As almost everyone in development knows, a significant amount of charitable giving occurs during the time between Thanksgiving and New Year’s Day. According to Guidestar, over half of the organizations surveyed received most of their contributions between October and December. A 2012 Center on Philanthropy at Indiana University study showed that among high-net worth donors (households with income greater than $200,000 and net worth over $1,000,000), nearly 43% of those surveyed gave more during the holidays compared to the rest of the year.

There is considerable evidence that tax policy influences giving, and many donors are probably rushing to get one last tax break for the year. At the same time, there is clearly a self-fulfilling prophecy at play as well: most nonprofits mount major year-end campaigns, and many donors are responding to the significant volume of asks they receive. While it’s interesting to consider what might cause charitable donations to spike – whether it’s tax season, or the goodwill of the holiday season and end of the year – it’s even more impactful to realize that even in the difficult recession and post-recession economy, constituents are still willing to make sacrifices in order to support the causes they care about. As a new recession-era data set from The Chronicle of Philanthropy shows, even in tough times, we are surrounded by charitable abundance waiting to be unlocked.


From around December of 2007 to June of 2009, Americans suffered from tight wallet syndrome. The Great Recession, kicked off by the subprime mortgage crisis, affected us significantly: Americans experienced a 43% decline in median household wealth from 2007-2013, as well as a 7% decline in median household income from 2006-2012. Things weren’t great, to say the least – and no one could have blamed people for shifting their budget priorities from charitable giving to saving for food, mortgages, and other basic necessities.
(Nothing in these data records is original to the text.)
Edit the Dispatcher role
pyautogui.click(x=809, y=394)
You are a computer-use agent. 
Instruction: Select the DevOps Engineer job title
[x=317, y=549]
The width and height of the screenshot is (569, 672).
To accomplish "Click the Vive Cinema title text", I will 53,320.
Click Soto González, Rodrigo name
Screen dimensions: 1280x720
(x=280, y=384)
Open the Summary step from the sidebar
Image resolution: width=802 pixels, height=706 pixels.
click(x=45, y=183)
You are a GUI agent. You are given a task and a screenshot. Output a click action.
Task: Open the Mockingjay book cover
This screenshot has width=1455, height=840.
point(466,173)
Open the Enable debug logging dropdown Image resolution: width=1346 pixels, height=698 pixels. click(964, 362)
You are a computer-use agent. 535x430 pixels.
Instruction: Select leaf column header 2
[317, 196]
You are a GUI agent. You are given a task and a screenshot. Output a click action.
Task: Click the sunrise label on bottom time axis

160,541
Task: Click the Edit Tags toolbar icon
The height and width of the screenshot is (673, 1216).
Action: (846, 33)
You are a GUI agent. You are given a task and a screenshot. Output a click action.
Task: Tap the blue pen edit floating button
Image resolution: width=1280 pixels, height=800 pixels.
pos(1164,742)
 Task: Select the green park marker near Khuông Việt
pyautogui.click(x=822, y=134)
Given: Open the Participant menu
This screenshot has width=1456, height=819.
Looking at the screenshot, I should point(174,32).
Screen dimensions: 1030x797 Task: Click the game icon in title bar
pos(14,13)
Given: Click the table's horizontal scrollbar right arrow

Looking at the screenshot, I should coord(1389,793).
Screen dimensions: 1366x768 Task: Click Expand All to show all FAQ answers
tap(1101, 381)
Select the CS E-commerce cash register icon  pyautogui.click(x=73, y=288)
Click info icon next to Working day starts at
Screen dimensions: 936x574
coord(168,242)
But Americans responded to the recession in a completely unexpected way: they actually dug deeper and gave more – and between 2006 and 2012, people actually increased their giving by 2.7%.

In fact, the states that experienced some of the biggest decreases in median income actually increased their charitable giving the most. Nevada, for example, suffered a 20.5% decrease in median income, largely as a result of Las Vegas’s low hotel occupancy rates, high commercial real estate vacancy, reduced demand for new homes, and a huge decline in construction. However, despite the hard times Nevada encountered during the recession, the state’s residents increased their "giving ratio" by 12.61%.

Other states in the Top 10 also dug deeper while suffering steep declines in household income. Georgia, Florida, and Arizona all saw median income decline by over 10% from 2006-2012 and still increased their giving.

Americans who earned less than $100,000 annually gave 4.5% more of their income from 2006-2012, meaning that middle and working-class Americans gave more to charity even as they earned less. When times were tough, middle-class Americans adopted a “we’re all in this together mentality” and donated more money in an effort to help out others in similar situations. One non-profit employee rationalized the phenomenon of giving more during tough times as “It hits closer to home. Any day, they too could become homeless.”

Similarly, Stacy Palmer, an editor of the Chronicle of Philanthropy, says “lower and middle-income people know people who lost their jobs or are homeless, and they worry that they themselves are a day away from losing their jobs. They’re very sensitive to the needs of other people and recognize that these years have been hard.”

Hard times are a part of life. Jobs can be lost, incomes can get slashed, and houses can cruelly disappear. But even throughout times of extreme need, there’s plenty for everyone – if we know how to ask and where to look.